Kinked metavolcanics of the Castine Formation, eastern Maine

Posted by Callan Bentley

Last week, I was in central-eastern coastal Maine, for a wedding, but I also made time for some geologizing. We stayed near Holbrook Island Sanctuary State Park, and spent several nice days there hiking and kayaking and exploring. The main rock unit I encountered is the Castine Formation, a Paleozoic-aged metavolcanic complex. The exact age appears uncertain: one source¬†told me “Cambrian,” but elsewhere I see it listed as “Silurian-Devonian.” I used the fabulous app called Rock’d in the field as a guide for exploring.

I saw two principal varieties of rock: a coarse-grained lithology and a fine-grained one. Here’s a few views of the coarse stuff:

The coarse-grain size implies a certain violence to the deposition, and the grain shapes suggest proximity to the source. Note too the “matrix-supported” nature of the deposit: the largest clasts “float” in a finer-grained matrix, and don’t touch each other. This suggests very minimal winnowing of the fine material by consistent currents of water. Compositionally, these clasts are dominantly felsic, and were subjected to relatively low-grade metamorphism after they formed.

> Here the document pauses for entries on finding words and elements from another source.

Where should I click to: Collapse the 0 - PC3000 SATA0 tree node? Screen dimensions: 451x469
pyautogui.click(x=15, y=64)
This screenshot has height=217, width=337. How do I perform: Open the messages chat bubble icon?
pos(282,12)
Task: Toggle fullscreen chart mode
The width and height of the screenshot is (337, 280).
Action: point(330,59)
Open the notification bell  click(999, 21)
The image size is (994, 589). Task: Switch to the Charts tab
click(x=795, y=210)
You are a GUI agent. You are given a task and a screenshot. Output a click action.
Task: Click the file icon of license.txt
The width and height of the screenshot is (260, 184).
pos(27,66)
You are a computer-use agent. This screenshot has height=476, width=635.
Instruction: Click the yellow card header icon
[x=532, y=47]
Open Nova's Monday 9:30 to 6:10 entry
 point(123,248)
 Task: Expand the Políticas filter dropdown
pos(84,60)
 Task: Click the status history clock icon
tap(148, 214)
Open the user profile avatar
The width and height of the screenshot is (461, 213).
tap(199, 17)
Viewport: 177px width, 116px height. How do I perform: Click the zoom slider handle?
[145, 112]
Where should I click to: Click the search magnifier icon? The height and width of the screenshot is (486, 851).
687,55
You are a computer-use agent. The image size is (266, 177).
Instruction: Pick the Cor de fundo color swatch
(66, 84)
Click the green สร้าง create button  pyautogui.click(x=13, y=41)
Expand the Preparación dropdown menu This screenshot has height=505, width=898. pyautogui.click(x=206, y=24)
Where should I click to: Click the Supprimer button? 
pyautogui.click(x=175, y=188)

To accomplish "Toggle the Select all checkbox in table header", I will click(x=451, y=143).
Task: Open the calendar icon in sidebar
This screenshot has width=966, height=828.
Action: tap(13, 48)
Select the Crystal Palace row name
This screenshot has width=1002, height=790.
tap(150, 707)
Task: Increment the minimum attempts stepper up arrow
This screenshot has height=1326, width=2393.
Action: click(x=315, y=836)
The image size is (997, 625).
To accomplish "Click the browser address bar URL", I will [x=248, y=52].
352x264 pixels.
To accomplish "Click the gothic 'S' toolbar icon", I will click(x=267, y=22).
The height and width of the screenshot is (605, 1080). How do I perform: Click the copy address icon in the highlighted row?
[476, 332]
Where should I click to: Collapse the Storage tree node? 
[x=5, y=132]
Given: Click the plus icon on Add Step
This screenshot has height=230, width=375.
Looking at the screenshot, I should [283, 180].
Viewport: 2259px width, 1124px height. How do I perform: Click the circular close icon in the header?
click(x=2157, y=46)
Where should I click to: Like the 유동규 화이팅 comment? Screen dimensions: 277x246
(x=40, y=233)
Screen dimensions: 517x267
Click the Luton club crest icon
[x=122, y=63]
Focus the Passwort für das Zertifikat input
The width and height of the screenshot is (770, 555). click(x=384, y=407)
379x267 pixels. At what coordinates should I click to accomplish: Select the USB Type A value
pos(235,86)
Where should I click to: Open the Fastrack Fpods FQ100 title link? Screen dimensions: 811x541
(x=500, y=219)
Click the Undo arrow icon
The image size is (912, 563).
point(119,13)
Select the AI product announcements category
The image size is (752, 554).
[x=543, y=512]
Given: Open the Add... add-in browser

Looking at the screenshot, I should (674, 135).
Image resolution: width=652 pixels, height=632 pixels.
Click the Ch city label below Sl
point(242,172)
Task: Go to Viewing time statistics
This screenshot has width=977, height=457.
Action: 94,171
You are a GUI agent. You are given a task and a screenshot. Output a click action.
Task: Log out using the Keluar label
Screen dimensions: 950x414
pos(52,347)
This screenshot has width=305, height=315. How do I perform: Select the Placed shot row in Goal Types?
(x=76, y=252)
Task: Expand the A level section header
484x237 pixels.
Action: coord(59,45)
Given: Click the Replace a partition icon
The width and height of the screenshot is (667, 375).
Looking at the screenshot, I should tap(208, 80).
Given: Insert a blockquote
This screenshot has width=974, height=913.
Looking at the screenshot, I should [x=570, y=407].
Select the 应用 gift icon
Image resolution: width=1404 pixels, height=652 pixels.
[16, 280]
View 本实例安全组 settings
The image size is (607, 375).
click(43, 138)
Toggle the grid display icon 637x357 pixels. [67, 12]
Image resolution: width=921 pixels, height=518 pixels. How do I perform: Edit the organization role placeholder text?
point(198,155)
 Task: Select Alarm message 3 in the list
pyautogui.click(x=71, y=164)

Here’s one outcrop I saw adjacent to Goose Pond, from a kayak:


(field of view about 10 m)

The cleanest part is under the overhanging tree branches in the upper left. Let’s zoom in:


(field of view about 3 m)

Those are some of the larger clasts I saw, with the biggest 0.3-0.4 m across.

So, in terms of interpretation: lahar deposits, or powerful pyroclastic flows?

This is part of Avalonia (or Avalon), a composite “microcontinental” terrane the originated adjacent to Gondwana, and accreted to ancestral North America during the Acadian Orogeny.

This one shows some well-developed foliation (running from lower left to upper right), induced by one or another episode of Appalachian mountain-building, I guess probably the Acadian:

The other major lithology, the finer-grained metavolcanics, appeared to be more susceptible to deformation. Here’s an example showing a large kink fold disrupting foliation:


(Apologies for using my bare feet for scale!)

Well-developed kink bands in tight proximity, folding foliation:

More distributed kink bands:

A conjugate pair of kink bands, one of only two such intersections I observed:

In two places, I saw basalt dikes cutting across the metavolcanic rocks:

These are probably Triassic in age, related to the opening of the Atlantic and the nearby Fundy rift basin. Note that they are neither discernibly metamorphosed, nor deformed.

In my experience, few things are as satisfying as exploring new and interesting outcrops, on foot and by kayak. For this, coastal Maine was a real treat: plenty of interesting texture and structure, exposed in a complicated 3D swath between the forest and the sea.